[EXTRACTED ENTRIES]
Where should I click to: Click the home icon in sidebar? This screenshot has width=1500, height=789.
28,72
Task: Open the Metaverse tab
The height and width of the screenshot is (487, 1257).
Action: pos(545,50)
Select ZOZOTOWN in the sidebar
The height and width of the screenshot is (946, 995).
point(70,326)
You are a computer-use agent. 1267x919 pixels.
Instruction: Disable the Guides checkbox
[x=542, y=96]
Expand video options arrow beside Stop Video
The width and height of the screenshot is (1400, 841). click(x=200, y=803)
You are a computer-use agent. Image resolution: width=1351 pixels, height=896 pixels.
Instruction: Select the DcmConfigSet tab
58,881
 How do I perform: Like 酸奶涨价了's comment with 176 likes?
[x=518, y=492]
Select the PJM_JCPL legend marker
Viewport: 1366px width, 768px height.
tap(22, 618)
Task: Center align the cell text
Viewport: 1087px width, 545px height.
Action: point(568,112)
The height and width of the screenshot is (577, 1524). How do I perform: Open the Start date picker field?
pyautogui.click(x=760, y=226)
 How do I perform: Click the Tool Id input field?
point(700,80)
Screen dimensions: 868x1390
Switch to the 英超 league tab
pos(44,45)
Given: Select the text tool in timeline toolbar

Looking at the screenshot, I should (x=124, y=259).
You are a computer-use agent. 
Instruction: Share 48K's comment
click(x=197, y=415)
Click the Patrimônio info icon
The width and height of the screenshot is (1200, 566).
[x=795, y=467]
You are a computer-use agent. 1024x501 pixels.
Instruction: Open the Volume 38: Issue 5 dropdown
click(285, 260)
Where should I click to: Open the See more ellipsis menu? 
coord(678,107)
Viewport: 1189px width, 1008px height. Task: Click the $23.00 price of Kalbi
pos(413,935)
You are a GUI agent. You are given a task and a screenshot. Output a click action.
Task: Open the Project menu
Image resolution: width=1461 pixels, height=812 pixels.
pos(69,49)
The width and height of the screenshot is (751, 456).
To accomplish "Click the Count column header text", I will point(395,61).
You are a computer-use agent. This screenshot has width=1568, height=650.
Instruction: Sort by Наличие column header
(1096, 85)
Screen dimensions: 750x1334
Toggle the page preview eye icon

[PROBLEM DETAILS]
Taking the records from the top, repeat each line exactly until you have repeated the line that contains "Select ZOZOTOWN in the sidebar".

[ANSWER SECTION]
Where should I click to: Click the home icon in sidebar? This screenshot has width=1500, height=789.
28,72
Task: Open the Metaverse tab
The height and width of the screenshot is (487, 1257).
Action: pos(545,50)
Select ZOZOTOWN in the sidebar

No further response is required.